··· Provided records ···

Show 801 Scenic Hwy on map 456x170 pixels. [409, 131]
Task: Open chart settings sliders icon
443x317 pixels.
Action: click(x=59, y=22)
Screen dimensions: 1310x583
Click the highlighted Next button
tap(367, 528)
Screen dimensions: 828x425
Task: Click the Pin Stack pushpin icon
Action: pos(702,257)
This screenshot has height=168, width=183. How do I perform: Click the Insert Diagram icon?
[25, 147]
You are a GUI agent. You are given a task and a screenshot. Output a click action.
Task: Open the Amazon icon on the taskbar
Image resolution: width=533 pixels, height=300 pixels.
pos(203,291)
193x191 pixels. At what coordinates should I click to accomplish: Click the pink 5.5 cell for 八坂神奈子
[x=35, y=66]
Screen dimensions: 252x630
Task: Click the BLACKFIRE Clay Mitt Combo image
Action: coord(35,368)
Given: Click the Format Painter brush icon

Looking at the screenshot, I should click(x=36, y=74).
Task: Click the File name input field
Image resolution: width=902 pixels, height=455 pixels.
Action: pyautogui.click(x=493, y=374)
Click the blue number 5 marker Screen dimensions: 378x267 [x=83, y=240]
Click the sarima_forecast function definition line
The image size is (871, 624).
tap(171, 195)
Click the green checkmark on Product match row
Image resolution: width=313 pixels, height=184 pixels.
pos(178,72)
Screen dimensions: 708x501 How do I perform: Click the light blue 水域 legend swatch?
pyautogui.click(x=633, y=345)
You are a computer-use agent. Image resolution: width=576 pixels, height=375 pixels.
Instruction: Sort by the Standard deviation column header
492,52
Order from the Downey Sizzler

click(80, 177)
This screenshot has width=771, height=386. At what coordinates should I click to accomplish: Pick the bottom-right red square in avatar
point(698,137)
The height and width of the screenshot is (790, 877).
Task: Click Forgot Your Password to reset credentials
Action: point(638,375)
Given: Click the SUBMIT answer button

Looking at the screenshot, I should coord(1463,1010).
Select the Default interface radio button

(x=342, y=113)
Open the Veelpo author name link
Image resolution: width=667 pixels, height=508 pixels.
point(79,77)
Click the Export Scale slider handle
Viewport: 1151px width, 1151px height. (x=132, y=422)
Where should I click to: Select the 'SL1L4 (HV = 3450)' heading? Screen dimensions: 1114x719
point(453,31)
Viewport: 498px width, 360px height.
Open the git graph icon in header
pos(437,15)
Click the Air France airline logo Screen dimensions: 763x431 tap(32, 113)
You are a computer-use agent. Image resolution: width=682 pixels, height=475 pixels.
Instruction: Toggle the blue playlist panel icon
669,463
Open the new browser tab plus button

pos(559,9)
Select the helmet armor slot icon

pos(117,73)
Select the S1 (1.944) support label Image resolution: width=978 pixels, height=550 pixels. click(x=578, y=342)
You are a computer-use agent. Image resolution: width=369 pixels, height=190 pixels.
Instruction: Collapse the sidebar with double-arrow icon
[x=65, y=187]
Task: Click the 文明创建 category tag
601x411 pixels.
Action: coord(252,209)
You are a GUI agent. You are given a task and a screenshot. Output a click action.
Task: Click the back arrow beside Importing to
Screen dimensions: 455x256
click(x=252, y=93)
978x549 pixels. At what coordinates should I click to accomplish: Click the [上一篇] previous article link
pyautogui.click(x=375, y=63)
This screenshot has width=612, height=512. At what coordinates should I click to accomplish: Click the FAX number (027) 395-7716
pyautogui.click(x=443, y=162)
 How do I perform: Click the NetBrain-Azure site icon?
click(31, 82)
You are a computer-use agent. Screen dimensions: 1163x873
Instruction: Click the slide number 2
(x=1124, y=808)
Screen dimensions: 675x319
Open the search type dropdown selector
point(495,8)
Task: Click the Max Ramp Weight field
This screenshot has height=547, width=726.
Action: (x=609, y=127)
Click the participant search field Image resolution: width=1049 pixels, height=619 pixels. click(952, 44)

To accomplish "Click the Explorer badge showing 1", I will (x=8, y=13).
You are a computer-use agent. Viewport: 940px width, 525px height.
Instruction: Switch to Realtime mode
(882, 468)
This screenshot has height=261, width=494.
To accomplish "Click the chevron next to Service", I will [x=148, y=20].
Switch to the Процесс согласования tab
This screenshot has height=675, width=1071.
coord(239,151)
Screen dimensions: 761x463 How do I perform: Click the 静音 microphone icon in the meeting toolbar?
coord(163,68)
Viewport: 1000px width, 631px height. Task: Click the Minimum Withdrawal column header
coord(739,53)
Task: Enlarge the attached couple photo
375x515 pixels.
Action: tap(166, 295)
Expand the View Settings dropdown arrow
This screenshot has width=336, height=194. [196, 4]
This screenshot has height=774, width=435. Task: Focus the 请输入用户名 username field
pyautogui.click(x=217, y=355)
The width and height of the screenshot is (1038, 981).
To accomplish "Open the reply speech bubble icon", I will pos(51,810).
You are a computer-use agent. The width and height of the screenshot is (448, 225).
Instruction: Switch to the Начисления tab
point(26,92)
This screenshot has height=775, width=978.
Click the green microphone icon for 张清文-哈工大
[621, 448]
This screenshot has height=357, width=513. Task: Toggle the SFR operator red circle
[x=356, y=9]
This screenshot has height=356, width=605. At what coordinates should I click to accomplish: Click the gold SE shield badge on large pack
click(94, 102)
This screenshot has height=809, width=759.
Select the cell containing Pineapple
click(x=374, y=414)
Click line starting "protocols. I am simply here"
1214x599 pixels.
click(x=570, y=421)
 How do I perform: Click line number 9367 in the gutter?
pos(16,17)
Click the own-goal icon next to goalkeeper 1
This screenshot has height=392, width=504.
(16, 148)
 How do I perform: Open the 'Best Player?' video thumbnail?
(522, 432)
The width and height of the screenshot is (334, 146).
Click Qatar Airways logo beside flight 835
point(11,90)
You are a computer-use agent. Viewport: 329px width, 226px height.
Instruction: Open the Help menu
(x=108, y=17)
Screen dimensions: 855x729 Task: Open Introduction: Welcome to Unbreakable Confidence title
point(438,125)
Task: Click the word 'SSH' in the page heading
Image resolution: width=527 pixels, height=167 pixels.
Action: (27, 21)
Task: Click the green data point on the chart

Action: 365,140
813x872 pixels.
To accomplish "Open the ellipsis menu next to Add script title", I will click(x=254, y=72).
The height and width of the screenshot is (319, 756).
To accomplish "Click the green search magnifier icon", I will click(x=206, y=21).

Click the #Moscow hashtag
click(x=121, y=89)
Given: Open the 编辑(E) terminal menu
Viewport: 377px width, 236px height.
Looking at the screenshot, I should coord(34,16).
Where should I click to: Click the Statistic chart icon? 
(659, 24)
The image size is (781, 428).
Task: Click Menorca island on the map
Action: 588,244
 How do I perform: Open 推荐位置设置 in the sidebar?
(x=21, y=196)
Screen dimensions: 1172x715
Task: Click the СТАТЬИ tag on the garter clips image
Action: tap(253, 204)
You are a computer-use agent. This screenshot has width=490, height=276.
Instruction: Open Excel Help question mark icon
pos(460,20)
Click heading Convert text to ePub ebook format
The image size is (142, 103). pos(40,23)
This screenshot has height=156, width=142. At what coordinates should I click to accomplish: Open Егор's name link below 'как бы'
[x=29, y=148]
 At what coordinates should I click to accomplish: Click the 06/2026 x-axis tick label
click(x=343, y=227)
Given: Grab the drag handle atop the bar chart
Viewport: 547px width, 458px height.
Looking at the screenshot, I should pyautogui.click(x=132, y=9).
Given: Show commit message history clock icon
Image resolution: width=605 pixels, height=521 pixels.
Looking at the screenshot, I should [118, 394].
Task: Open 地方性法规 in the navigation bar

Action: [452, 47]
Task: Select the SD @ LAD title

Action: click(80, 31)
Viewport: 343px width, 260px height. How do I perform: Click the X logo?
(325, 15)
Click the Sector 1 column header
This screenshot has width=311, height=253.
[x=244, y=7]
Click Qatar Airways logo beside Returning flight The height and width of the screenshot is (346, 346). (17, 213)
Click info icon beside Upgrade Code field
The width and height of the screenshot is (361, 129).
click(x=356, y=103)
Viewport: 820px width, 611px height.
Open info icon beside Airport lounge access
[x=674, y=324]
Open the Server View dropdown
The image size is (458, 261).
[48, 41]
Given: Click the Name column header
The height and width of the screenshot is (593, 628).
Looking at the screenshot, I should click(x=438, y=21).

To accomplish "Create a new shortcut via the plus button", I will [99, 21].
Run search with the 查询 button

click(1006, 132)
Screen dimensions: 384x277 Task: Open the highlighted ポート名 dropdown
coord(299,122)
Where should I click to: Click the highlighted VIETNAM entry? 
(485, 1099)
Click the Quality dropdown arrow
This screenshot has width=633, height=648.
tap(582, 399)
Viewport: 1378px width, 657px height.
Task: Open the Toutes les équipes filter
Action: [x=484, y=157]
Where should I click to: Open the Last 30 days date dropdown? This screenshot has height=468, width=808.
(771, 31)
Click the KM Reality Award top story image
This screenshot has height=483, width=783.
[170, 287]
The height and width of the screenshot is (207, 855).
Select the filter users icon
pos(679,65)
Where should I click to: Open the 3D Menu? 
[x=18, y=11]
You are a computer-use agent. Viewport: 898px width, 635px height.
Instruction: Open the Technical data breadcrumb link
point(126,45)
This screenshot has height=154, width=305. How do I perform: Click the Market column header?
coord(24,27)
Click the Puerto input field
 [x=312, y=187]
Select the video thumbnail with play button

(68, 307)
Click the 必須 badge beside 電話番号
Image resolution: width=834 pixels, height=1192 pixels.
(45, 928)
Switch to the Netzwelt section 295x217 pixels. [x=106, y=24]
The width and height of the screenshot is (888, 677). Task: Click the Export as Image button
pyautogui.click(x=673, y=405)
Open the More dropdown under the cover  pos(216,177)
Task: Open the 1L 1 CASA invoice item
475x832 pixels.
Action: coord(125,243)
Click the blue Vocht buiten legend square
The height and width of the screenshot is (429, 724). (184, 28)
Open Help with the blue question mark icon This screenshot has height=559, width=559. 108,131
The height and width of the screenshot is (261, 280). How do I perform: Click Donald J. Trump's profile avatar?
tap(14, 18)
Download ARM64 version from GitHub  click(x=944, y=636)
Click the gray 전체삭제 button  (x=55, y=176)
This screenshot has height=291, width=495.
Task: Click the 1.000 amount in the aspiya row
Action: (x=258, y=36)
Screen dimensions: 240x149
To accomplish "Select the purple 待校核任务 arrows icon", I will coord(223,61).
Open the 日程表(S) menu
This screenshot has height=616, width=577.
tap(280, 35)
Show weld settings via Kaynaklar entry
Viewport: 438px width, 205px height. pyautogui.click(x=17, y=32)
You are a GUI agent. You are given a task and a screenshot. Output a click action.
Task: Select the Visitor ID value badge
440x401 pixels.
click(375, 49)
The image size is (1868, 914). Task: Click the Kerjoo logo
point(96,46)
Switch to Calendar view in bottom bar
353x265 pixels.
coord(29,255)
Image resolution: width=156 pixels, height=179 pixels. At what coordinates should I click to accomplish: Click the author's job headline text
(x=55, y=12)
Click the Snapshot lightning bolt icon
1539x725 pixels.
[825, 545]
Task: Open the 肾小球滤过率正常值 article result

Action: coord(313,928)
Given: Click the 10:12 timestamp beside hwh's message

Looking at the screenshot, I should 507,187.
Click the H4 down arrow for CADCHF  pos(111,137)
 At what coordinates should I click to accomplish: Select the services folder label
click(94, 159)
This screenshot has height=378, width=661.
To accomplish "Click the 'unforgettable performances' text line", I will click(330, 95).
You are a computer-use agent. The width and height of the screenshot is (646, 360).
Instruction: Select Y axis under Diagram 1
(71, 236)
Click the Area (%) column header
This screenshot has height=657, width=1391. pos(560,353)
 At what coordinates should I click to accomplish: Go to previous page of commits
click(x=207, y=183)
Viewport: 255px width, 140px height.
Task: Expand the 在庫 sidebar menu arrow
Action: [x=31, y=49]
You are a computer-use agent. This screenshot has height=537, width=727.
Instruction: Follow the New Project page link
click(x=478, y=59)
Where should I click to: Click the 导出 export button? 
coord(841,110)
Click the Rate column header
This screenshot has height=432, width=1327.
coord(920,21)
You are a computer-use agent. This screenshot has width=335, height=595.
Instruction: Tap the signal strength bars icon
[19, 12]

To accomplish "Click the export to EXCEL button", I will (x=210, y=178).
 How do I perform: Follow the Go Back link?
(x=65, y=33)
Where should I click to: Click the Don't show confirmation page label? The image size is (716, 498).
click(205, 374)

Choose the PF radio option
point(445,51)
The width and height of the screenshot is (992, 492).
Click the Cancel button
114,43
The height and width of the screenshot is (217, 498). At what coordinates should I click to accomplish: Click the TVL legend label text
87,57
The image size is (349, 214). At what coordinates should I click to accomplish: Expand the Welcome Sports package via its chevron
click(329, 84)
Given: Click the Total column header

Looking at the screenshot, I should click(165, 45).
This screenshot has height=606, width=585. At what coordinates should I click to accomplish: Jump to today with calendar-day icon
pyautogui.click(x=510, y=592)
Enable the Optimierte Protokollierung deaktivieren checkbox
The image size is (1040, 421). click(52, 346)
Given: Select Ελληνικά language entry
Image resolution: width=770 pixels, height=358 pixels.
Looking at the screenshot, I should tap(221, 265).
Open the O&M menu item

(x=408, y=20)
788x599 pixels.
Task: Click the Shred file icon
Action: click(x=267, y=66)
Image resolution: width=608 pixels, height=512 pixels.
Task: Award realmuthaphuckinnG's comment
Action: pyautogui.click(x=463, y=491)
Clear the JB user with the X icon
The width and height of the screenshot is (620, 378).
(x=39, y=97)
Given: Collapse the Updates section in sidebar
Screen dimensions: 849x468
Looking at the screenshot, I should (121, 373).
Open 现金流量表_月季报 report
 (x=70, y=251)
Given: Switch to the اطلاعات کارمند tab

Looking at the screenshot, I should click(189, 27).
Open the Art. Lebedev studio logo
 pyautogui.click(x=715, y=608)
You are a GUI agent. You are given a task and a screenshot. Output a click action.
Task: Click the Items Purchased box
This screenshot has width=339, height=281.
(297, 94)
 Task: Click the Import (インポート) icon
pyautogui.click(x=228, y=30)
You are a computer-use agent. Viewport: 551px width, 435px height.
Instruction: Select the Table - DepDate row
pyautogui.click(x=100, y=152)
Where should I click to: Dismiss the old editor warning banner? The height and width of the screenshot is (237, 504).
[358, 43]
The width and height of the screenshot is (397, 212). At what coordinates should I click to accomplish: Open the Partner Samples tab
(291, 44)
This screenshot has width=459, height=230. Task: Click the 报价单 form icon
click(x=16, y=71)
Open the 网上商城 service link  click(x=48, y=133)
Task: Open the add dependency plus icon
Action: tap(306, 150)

···

Work task
Word for word, restate the lines of the data above that fall between the line holding "Click the Area (%) column header" and the line holding "Given: Select Ελληνικά language entry", inclusive, and no other lines.

Answer section
Click the Area (%) column header
This screenshot has height=657, width=1391. pos(560,353)
 At what coordinates should I click to accomplish: Go to previous page of commits
click(x=207, y=183)
Viewport: 255px width, 140px height.
Task: Expand the 在庫 sidebar menu arrow
Action: [x=31, y=49]
You are a computer-use agent. This screenshot has height=537, width=727.
Instruction: Follow the New Project page link
click(x=478, y=59)
Where should I click to: Click the 导出 export button? 
coord(841,110)
Click the Rate column header
This screenshot has height=432, width=1327.
coord(920,21)
You are a computer-use agent. This screenshot has width=335, height=595.
Instruction: Tap the signal strength bars icon
[19, 12]

To accomplish "Click the export to EXCEL button", I will (x=210, y=178).
 How do I perform: Follow the Go Back link?
(x=65, y=33)
Where should I click to: Click the Don't show confirmation page label? The image size is (716, 498).
click(205, 374)

Choose the PF radio option
point(445,51)
The width and height of the screenshot is (992, 492).
Click the Cancel button
114,43
The height and width of the screenshot is (217, 498). At what coordinates should I click to accomplish: Click the TVL legend label text
87,57
The image size is (349, 214). At what coordinates should I click to accomplish: Expand the Welcome Sports package via its chevron
click(329, 84)
Given: Click the Total column header

Looking at the screenshot, I should click(165, 45).
This screenshot has height=606, width=585. At what coordinates should I click to accomplish: Jump to today with calendar-day icon
pyautogui.click(x=510, y=592)
Enable the Optimierte Protokollierung deaktivieren checkbox
The image size is (1040, 421). click(52, 346)
Given: Select Ελληνικά language entry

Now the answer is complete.